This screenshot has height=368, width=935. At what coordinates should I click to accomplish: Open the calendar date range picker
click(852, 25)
-- -- --
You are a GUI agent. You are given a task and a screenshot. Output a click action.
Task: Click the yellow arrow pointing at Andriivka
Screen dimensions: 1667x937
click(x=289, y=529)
-- -- --
▸ Work to be completed: Copy the rows from the line containing "This screenshot has" through the line containing "click(852, 25)", renaming "calendar" to "booking" and changing nothing else.

▸ Final answer:
This screenshot has height=368, width=935. At what coordinates should I click to accomplish: Open the booking date range picker
click(852, 25)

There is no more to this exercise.